I am not arguing that Israel would have refrained from carrying out its assault in the absence of civilian deaths. bean is absolutely right that the simple breach of Israeli defenses would have precipitated the incursion into Gaza (or provided a convenient excuse for it). After what happened, though, internal voices calling for an end to the genocide remained very few indeed. There is certainly some revulsion at the more extreme mass murder being carried out by the IDF. But the chance that this revulsion could lead to the development of an internal anti-war movement or other form of resistance—even in the name of liberal Zionism—is vanishingly slim.
It is possible that a massive attack on civilians was part of Hamas’ motivation: to demonstrate to ordinary Israeli Jews that the Zionist state can never be a safe place for Jews.

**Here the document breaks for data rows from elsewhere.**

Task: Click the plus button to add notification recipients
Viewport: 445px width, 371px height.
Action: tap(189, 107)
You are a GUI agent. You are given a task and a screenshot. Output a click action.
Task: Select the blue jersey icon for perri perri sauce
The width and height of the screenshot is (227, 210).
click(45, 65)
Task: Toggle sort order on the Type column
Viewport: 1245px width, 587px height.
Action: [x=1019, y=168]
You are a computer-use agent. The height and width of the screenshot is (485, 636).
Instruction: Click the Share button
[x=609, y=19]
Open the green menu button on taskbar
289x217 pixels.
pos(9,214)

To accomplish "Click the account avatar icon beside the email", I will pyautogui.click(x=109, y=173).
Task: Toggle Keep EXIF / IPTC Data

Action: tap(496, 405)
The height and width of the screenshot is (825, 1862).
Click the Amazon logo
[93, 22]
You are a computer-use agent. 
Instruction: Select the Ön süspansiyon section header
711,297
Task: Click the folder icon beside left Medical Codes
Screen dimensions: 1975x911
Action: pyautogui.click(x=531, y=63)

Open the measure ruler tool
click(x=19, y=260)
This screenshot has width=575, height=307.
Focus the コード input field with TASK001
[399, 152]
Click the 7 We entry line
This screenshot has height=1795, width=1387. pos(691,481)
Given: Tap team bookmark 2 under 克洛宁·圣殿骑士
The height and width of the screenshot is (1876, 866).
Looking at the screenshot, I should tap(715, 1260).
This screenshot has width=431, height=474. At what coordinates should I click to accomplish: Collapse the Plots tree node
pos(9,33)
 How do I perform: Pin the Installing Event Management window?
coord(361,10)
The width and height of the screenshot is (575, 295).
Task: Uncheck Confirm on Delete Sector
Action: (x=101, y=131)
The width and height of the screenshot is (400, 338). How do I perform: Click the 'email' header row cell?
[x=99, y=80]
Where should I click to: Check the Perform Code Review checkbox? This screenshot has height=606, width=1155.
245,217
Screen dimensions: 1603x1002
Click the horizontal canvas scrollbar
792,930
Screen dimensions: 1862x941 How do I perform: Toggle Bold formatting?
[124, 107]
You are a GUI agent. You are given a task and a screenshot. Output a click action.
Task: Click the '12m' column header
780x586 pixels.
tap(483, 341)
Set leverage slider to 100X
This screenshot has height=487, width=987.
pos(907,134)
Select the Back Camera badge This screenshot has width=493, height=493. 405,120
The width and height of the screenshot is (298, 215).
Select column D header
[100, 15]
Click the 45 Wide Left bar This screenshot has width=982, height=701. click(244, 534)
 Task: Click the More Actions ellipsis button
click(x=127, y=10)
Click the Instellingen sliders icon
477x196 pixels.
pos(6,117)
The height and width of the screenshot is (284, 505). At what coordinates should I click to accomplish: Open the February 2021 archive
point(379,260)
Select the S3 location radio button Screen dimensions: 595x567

The Palestinian historian Tareq Baconi (whose appearance on the podcast The Dig is an invaluable summary of the history of Hamas) implies in an October 11 New Yorker interview that this may indeed have been their motive. Even this “rational” motive, though, achieves nothing beyond terrifying people into increased reliance on a powerful military.
Conditions created for the U.S. movement
Americans are, if anything, more ignorant than Israelis of the conditions under which Palestinians have been living. The mainstream press presented what happened on October 7 as nothing but an unprovoked attack by a terrorist group that hates Jews. There was no chance—in fact no attempt—to provide the context of displacement followed by decades-long occupation that might lead Palestinians to seek ways to resist.
The narrative that those supporting Palestinian liberation are antisemites was thus very easy to propagate. (It is not new, of course, but in the context of current events larger segments of people have been exposed to it over and over). In New York State, this began even before the October 8 Times Square demonstration, when governor Kathy Hochul stated that those planning to protest were supporters of Hamas’ terrorism.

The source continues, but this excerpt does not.